Soundtrack album by Satish Chakravarthy
- Released: 18 August 2010
- Recorded: 2010
- Genre: Film soundtrack
- Length: 21:01
- Language: Tamil
- Label: Think Music
- Producer: Satish Chakravarthy

Satish Chakravarthy chronology
| Leelai (2009) | Kanimozhi (2010) | Yasakhan (2013) |

= Kanimozhi (soundtrack) =

Kanimozhi is the soundtrack album to the 2010 film of the same name directed by Sripathy Rangasamy in his directorial debut and produced by T. Siva and Sona Heiden. The soundtrack featured five songs composed by Satish Chakravarthy and written by Na. Muthukumar and Pa. Vijay. The album was released at a high-profile function in Chennai on 18 August 2010, with the cast and crew and other film personalities and felicitated by the then-Chief Minister of Tamil Nadu M. Karunanidhi. Think Music distributed the film's soundtrack.

== Background ==
The soundtrack and background score were composed by Satish Chakravarthy. T. Siva and Sripathy listened to Satish's compositions for Leelai and felt impressed by it. Sripathy then narrated the script to Kanimozhi and felt that "the story was unique and would offer me great scope to come up with good melodies and a meaningful background score." He then signed the project after ten minutes of meeting the producer and director. He composed the tunes in early 2010 and performed it at the film's launch.

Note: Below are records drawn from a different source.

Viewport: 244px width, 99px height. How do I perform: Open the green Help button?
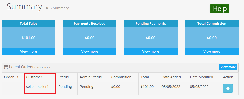pos(220,9)

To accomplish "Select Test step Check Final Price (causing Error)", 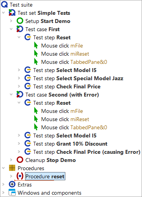I will (x=87, y=152).
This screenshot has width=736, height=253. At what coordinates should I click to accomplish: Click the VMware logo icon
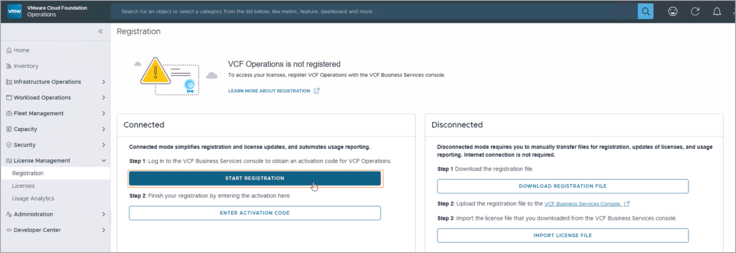point(14,11)
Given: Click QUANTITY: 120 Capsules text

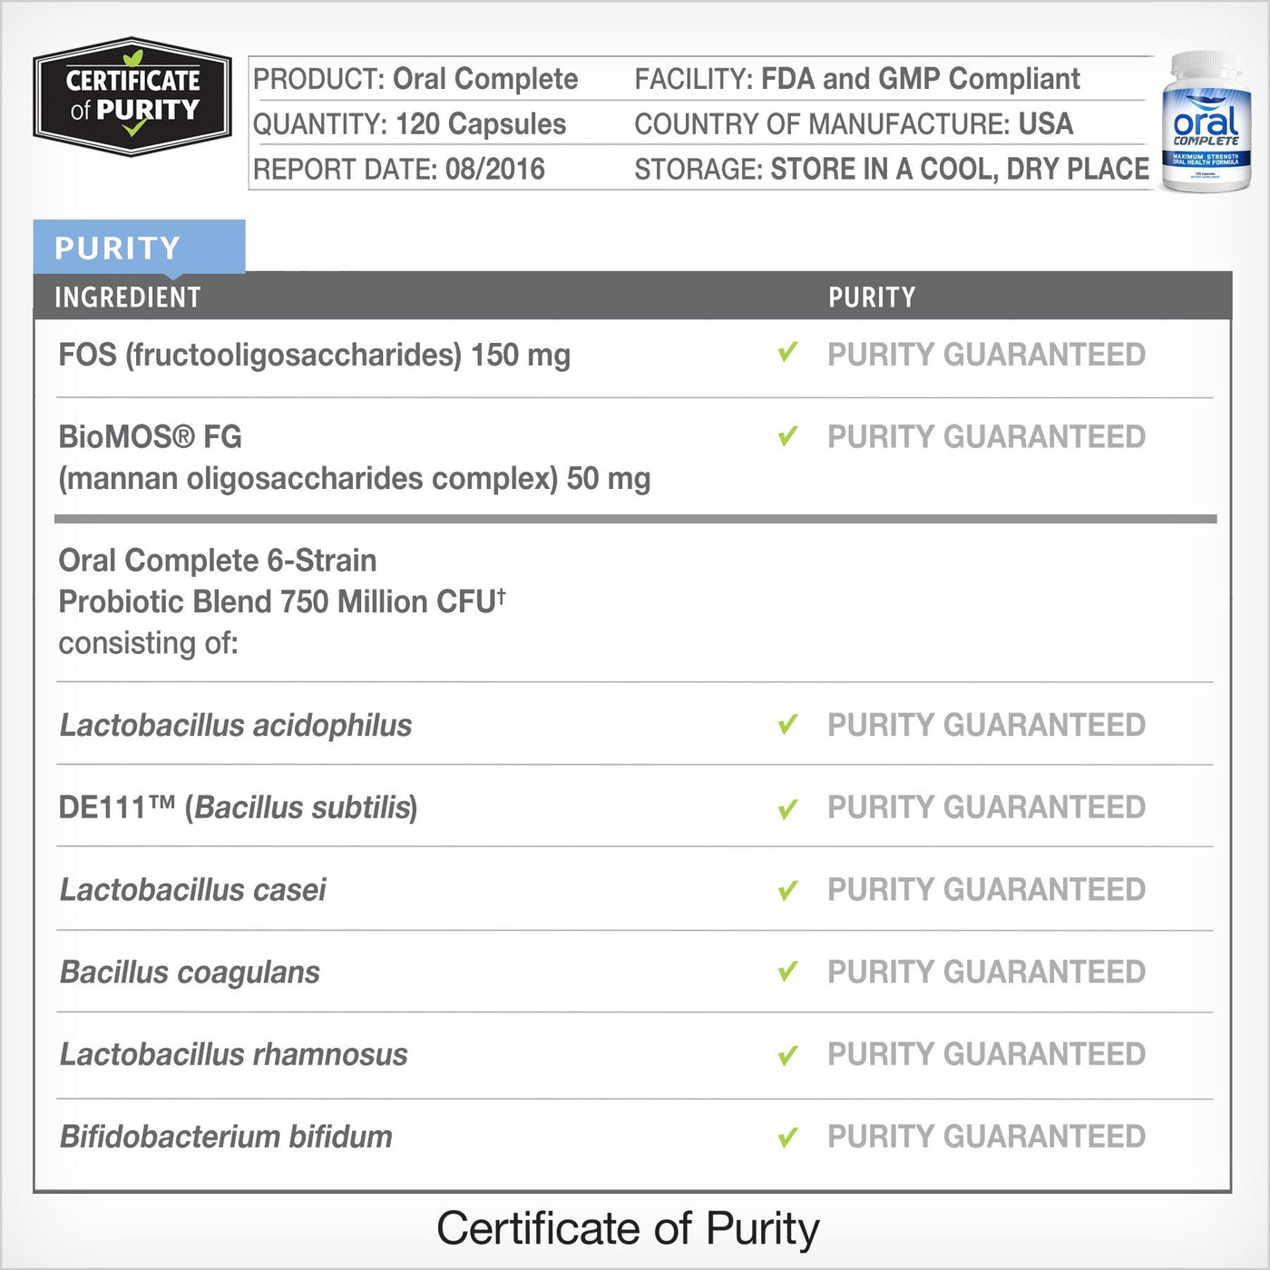Looking at the screenshot, I should tap(410, 124).
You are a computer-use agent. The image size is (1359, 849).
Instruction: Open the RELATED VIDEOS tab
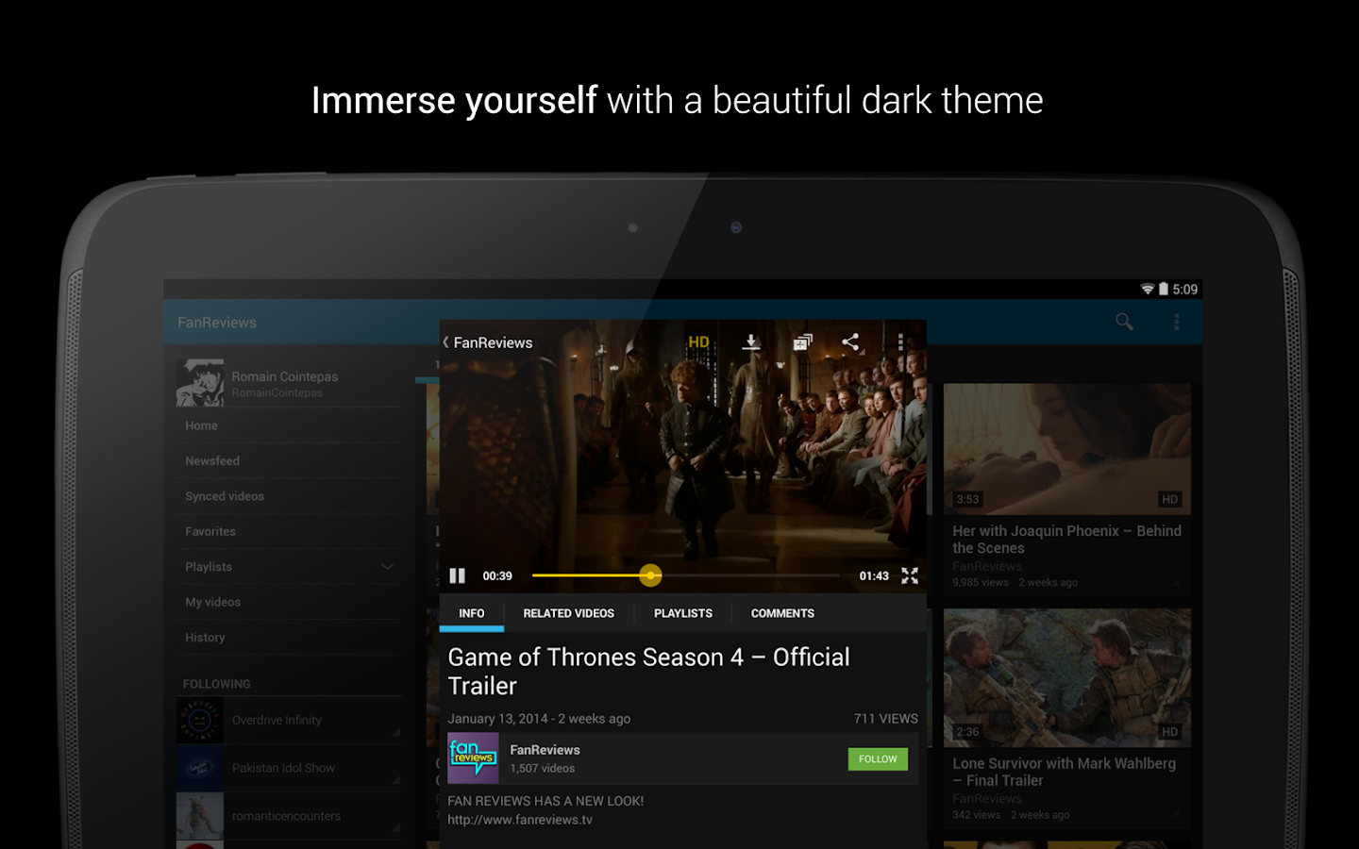pyautogui.click(x=568, y=613)
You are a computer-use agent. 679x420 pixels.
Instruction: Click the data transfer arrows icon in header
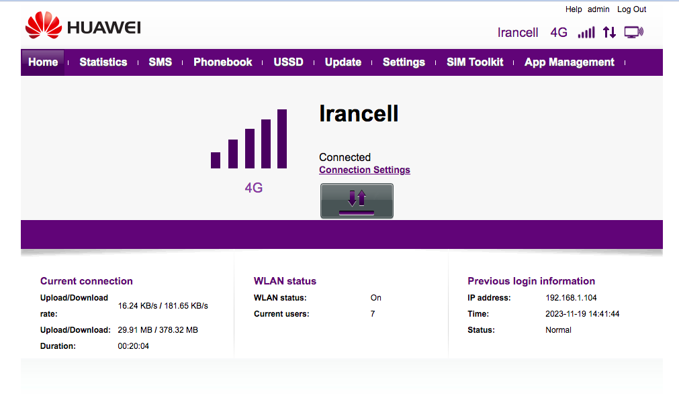tap(609, 32)
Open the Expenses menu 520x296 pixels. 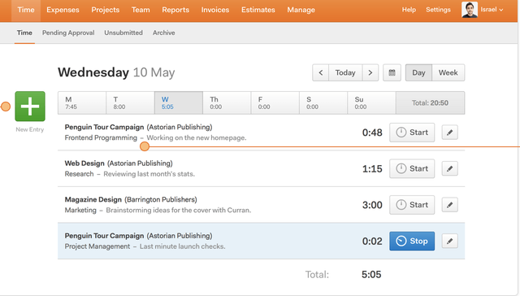(63, 10)
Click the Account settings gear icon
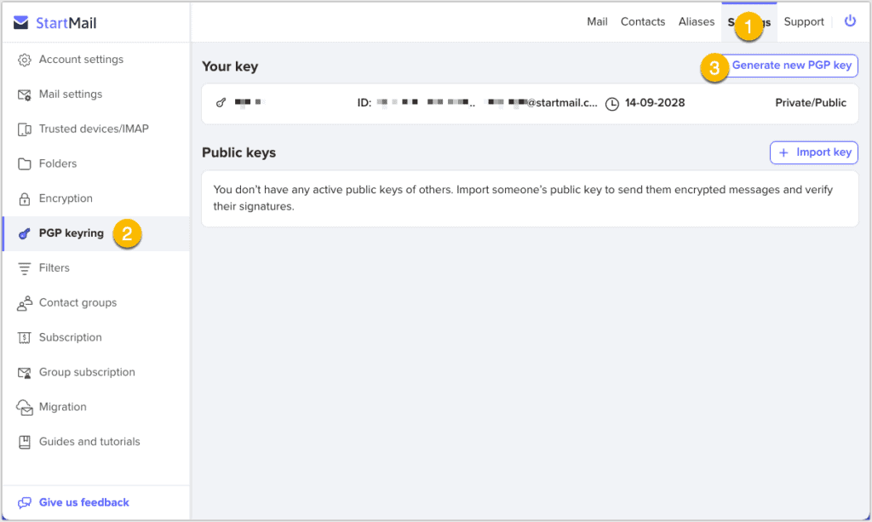 point(24,60)
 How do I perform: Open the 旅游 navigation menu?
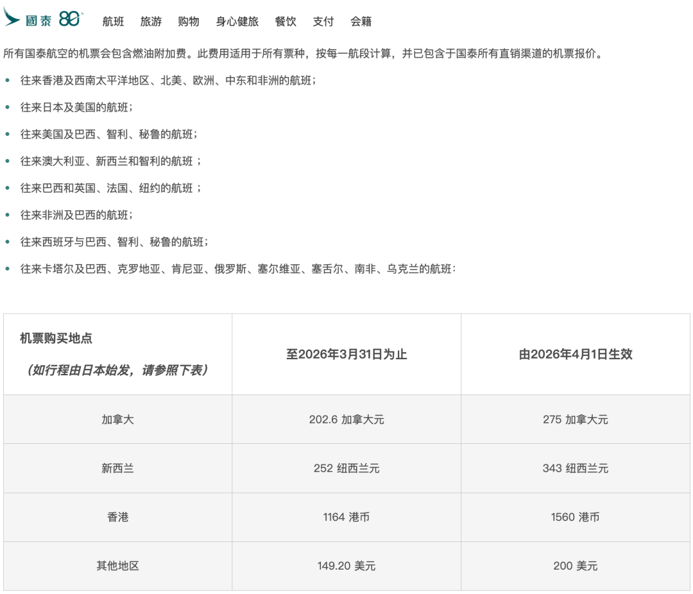[150, 21]
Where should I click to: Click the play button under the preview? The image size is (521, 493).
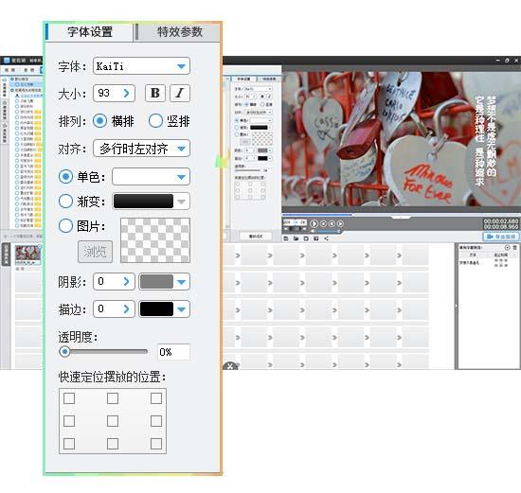click(x=314, y=223)
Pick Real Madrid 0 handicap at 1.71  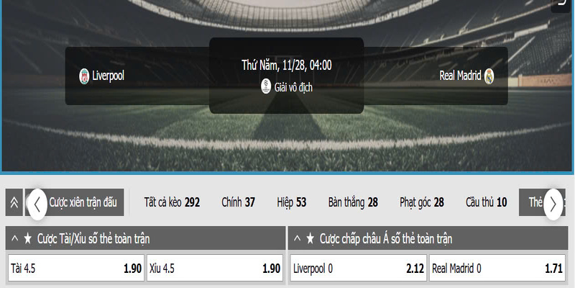coord(497,269)
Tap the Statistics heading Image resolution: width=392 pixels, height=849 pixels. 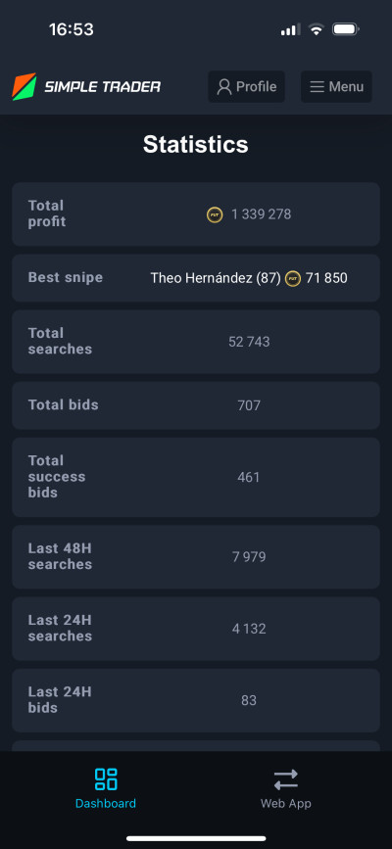pos(196,145)
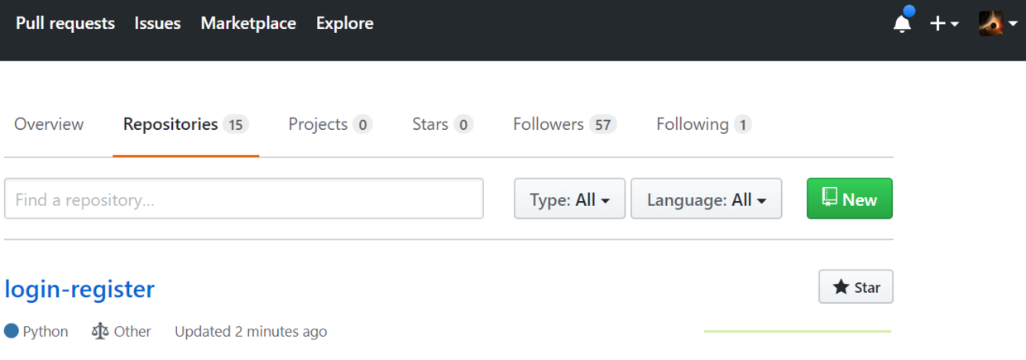Viewport: 1026px width, 360px height.
Task: Open Marketplace in top navigation
Action: [x=248, y=23]
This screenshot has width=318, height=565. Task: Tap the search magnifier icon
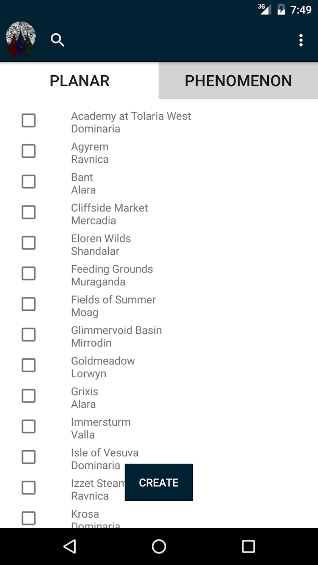point(58,40)
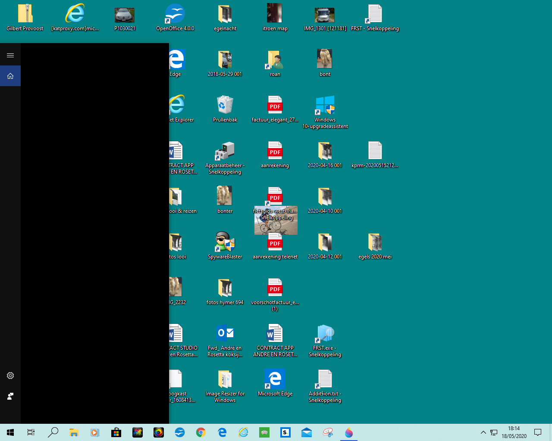The image size is (552, 441).
Task: Open Microsoft Store from the taskbar
Action: [x=116, y=432]
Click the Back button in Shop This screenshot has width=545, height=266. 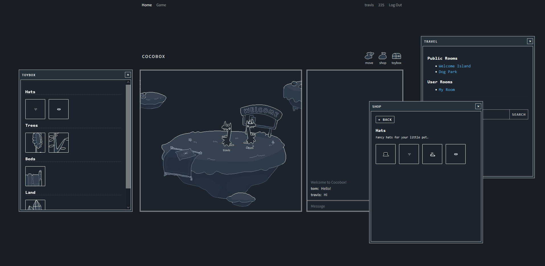(385, 120)
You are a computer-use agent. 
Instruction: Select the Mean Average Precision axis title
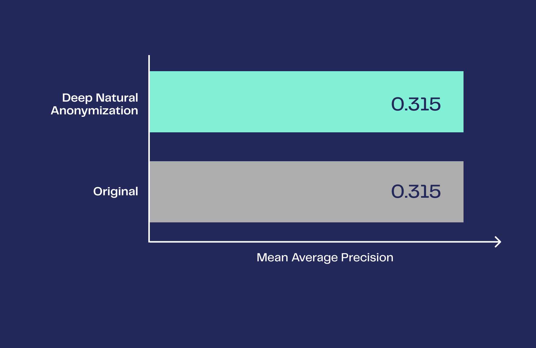pyautogui.click(x=325, y=258)
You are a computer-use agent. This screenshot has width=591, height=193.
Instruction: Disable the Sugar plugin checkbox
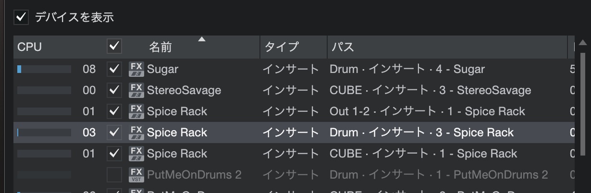[114, 69]
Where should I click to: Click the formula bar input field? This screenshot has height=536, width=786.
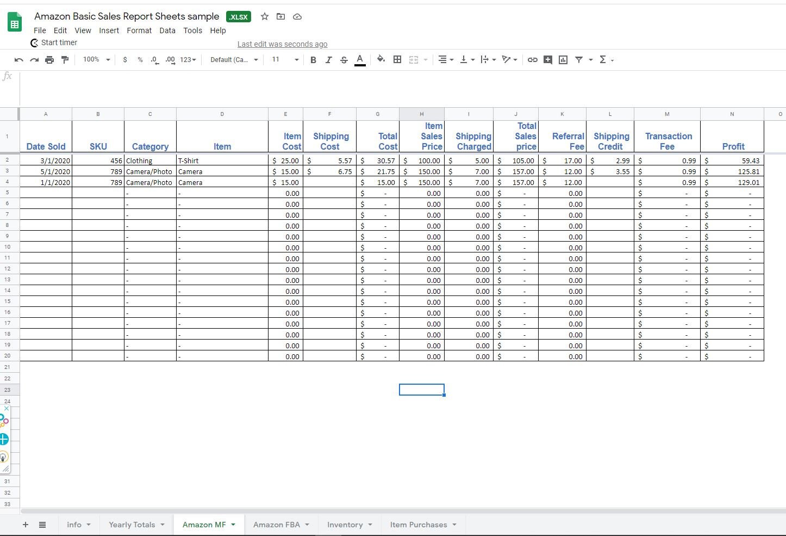(380, 76)

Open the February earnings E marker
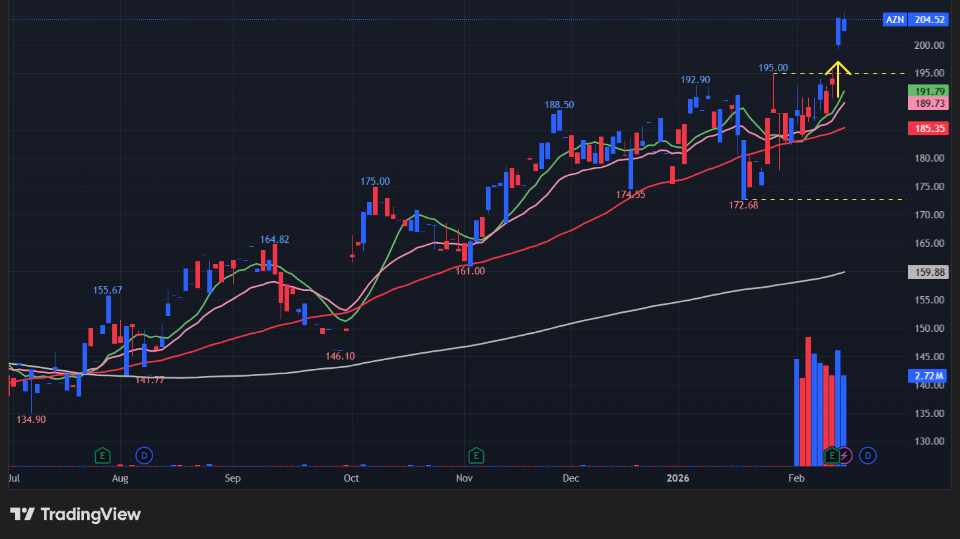click(832, 455)
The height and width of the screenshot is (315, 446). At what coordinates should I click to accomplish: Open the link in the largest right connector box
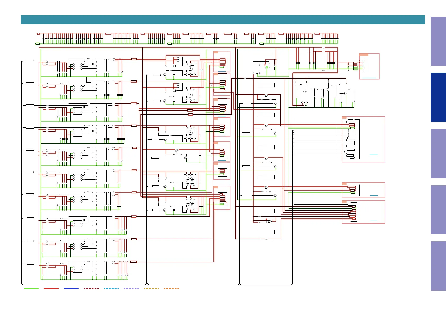tap(374, 155)
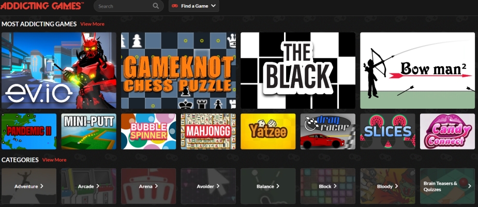Play The Black game tile
Screen dimensions: 478x207
298,70

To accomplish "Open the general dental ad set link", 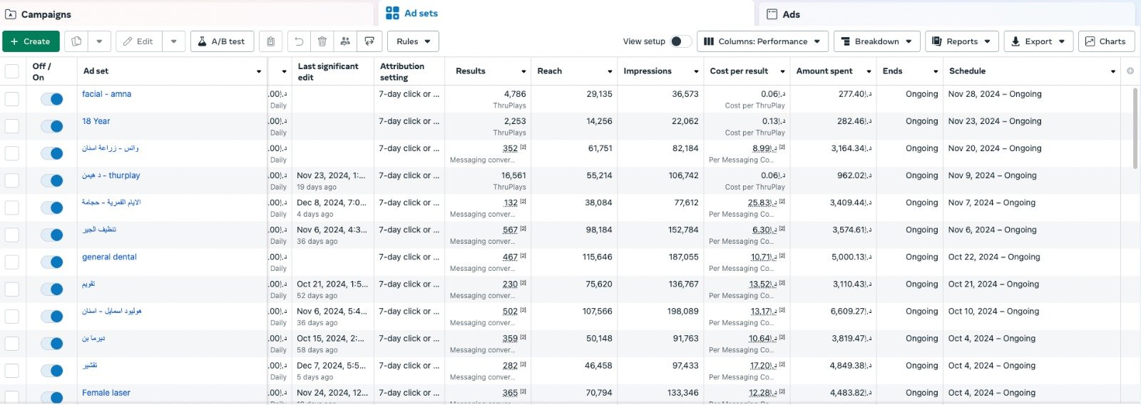I will [x=109, y=257].
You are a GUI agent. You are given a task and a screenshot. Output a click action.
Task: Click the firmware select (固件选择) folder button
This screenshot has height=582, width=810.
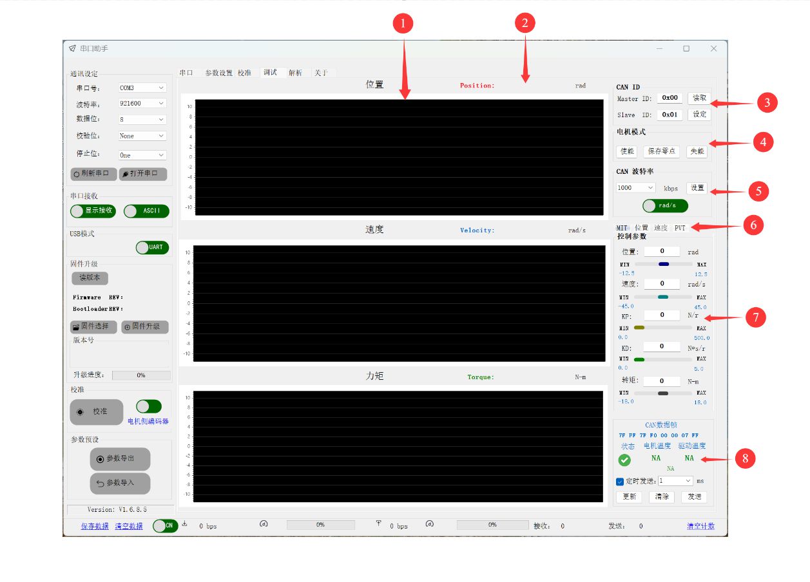click(x=94, y=327)
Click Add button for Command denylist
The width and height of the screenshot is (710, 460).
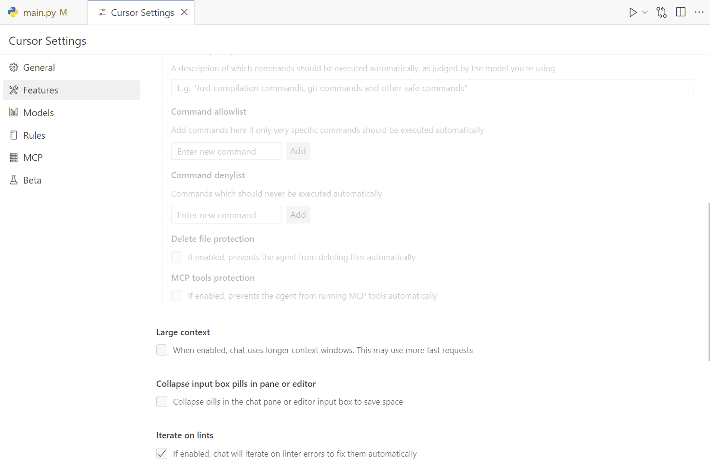click(x=298, y=215)
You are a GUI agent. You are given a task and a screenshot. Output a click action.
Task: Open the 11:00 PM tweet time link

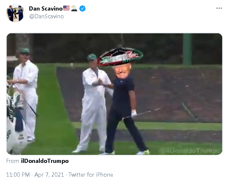(x=18, y=175)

Satish added that he was impressed with Sripathi's confidence in making silence eloquent in the score, as a result, "the music becomes a character in the film". The producers emphasized on live sound recording over dubbing, resulted in Satish emphasizing on background music. The music and background score was recorded and mixed at Yashraj Studios in Mumbai and audiographed by Anandar Chandrahasan, while mastering was held at the Sterling Sound in Los Angeles. The song "Muzhumadhi" was recorded at the AVM Studios in Mumbai during the last leg of production.

== Release ==
Kanimozhi was Satish's first soundtrack to be released as his previous album Leelai was delayed. The album was released on 18 August 2010 at Kalaignar Arangam in Anna Arivalayam, Teynampet, Chennai. The event was felicitated by the then-Chief Minister of Tamil Nadu M. Karunanidhi and actor Vijay as the chief guest, along with director K. Balachander, actors Prakash Raj, R. Parthiban, producer M. Saravanan, former Tamil Film Producers Council president Rama Narayanan in attendance besides the cast and crew. However, former MP M. K. Kanimozhi (on whose name the film was titled) did not attend the event as she was in Delhi during that time. Karunanidhi and Vijay received the first copy of the soundtrack. An animated trailer and three songs were screened at the event. The music of the Telugu version Love Journey was released at a Celebrity Cricket League match in Visakhapatnam. All the songs from the original version were retained with different singers for the Telugu version, while lyrics were written by Vennelakanti and Bhuvanachandra.

== Track list ==

=== Tamil ===

| No. | Title | Lyrics | Singer(s) | Length |
|---|---|---|---|---|
| 1. | "Penne Pogathey" | Pa. Vijay | Clinton Cerejo, Sam Keerthan, Timothy Madhukar, Sunitha Sarathy | 4:34 |
| 2. | "Muzhumadhi" | Na. Muthukumar | Vijay Yesudas, Bela Shende | 3:51 |
| 3. | "Yaaro Ival Ival" | Na. Muthukumar | Mukesh Mohamed, Bela Shende, Parthiv Gohil | 3:58 |
| 4. | "Thada Thada Endru" | Na. Muthukumar | Clinton Cerejo, Satish Chakravarthy, Leon James | 4:47 |
| 5. | "Muzhumadhi" (Instrumental) | — | Satish Chakravarthy, Nathan | 3:51 |

=== Telugu ===

| No. | Title | Lyrics | Singer(s) | Length |
|---|---|---|---|---|
| 1. | "Punnami Punnami" | Vennelakanti | Vijay Yesudas, Swetha Mohan | 3:51 |
| 2. | "Evaro Ee Cheli" | Vennelakanti | Mukesh Mohamed, Niveditha | 3:58 |
| 3. | "Dhada Dhada" | Bhuvanachandra | Satish Chakravarathy | 4:47 |
| 4. | "Manasey Poyindhey" | Vennelakanti | Christopher Stanley | 4:34 |
| 5. | "Punnami Punnami" (Instrumental) | — | Satish Chakravarthy, Nathan | 3:51 |

== Reception ==
Karthik Srinivasan of Milliblog wrote "Composer Satish Chakravarthy's debut, Leelai, was average. He ups the stake, albeit very mildly, with his second, Kanimozhi." Karthik Subramanian of The Hindu wrote "The music by Sathish Chakravarthy though is above par — especially the song 'Muzhumathi' sung by Vijay Yesudas and Bal Shende, and written by Na. Muthukumar." Pavithra Srinivasan of Rediff.com added "Sathish Chakravarthi's music fits the bill". Sify stated: "Music by Sathish Chakravarthy are just about ok but come as speed breakers." The New Indian Express wrote "Satish Chakaravarthy makes a promising debut as a music composer. His tunes are varied and peppy in this film."